What is asked ▸ Rewrite all of the lines below, keeping every word and number unchanged except the click coordinates in the answers, which should each be multiplied by 0.8 and rounded to the nearest whole number, with halves rounded up. Leave the pictures out of your version.

>> begin Entries supplied

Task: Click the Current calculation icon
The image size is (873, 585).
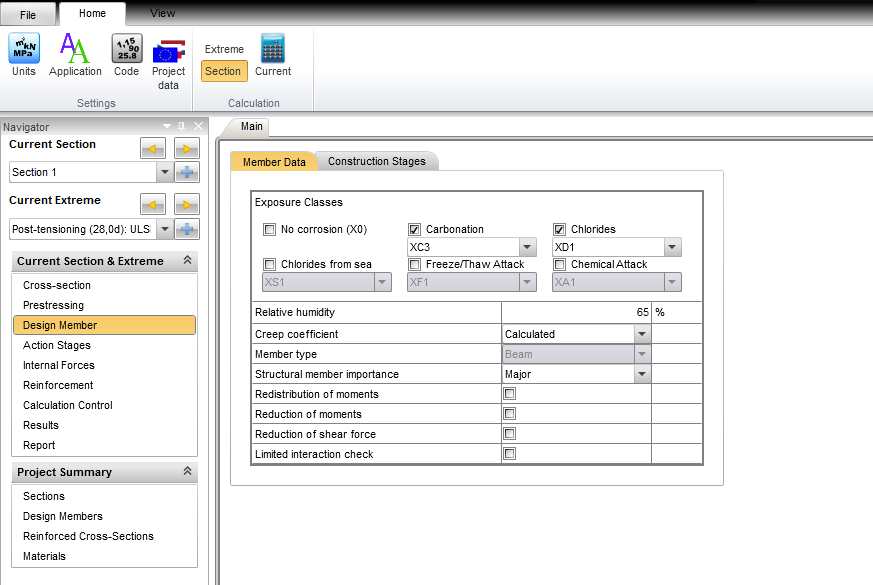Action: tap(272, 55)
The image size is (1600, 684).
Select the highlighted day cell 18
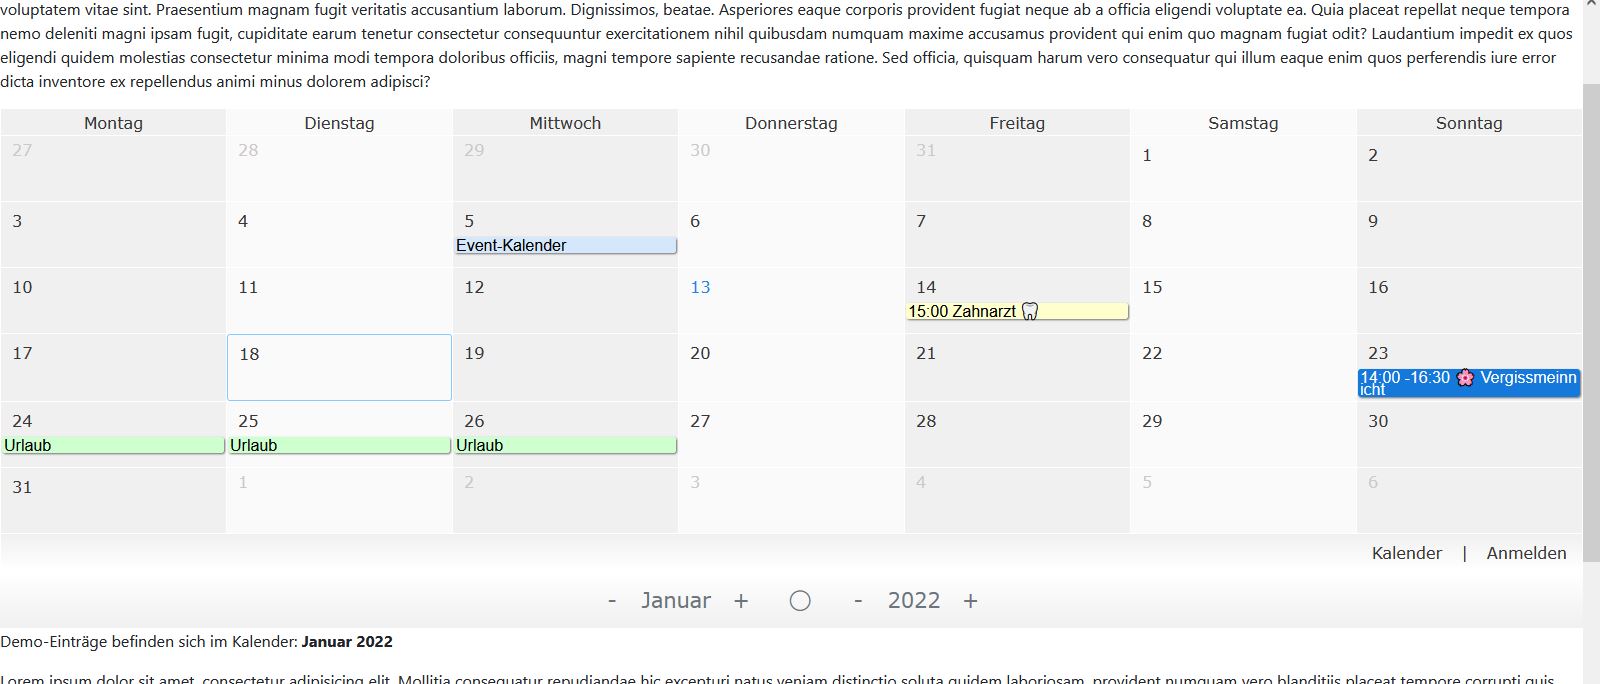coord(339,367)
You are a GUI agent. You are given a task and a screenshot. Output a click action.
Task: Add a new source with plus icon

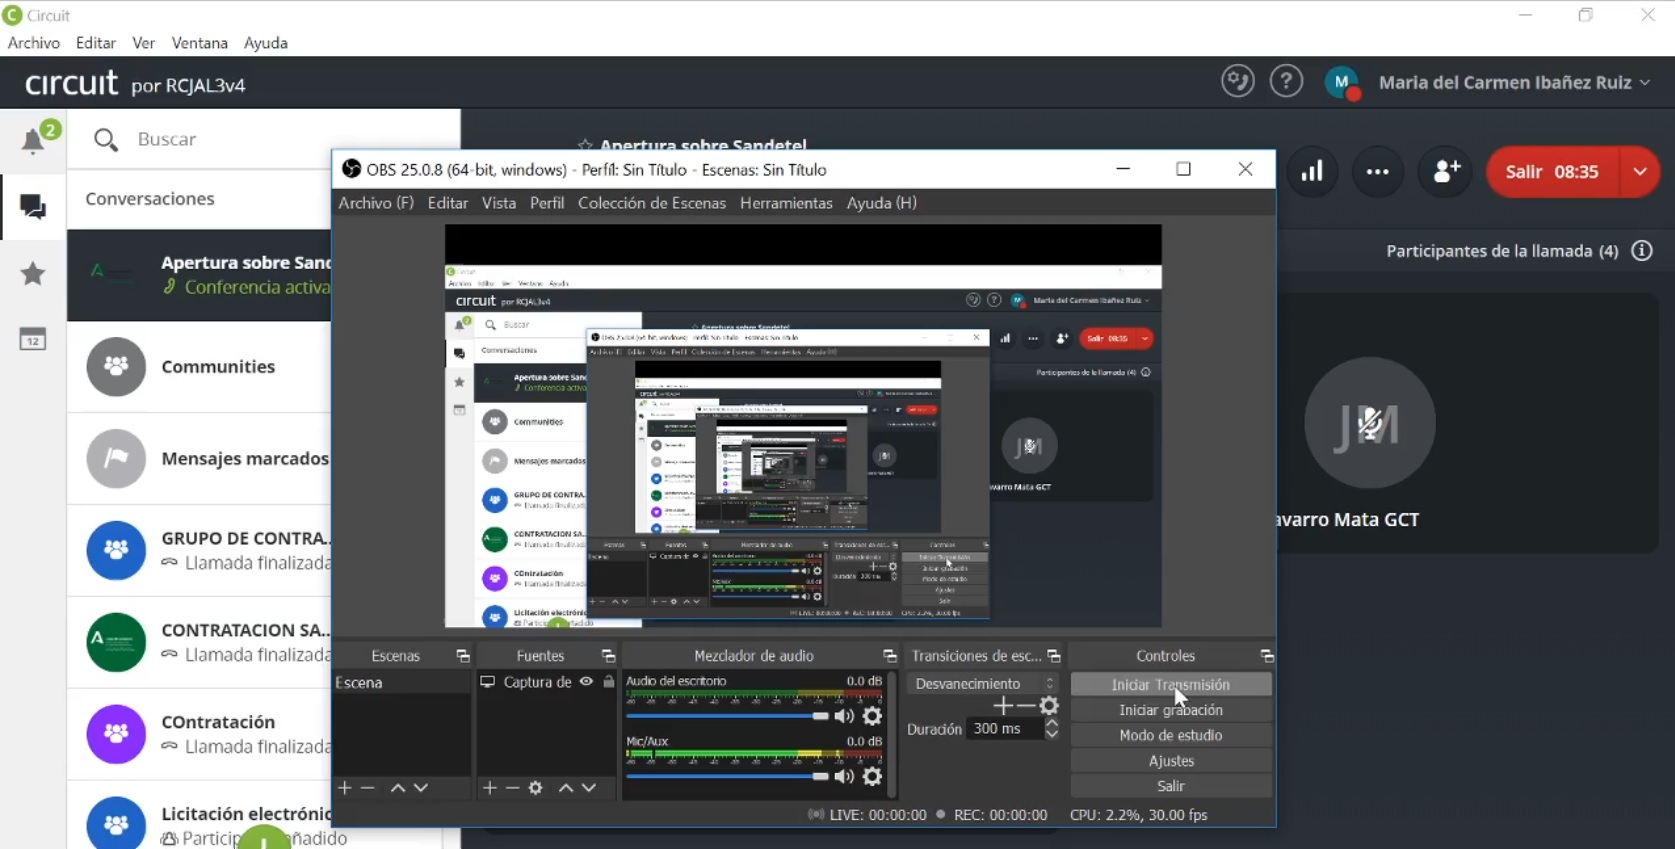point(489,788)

>> end Entries supplied

Result of this exercise ▸
Task: Click the Current calculation icon
The image size is (873, 585).
Action: tap(218, 44)
The image size is (1600, 684).
Select the highlighted day cell 18
coord(271,294)
You are a GUI agent. You are given a task and a screenshot. Output a click action.
Task: Add a new source with plus icon

point(391,630)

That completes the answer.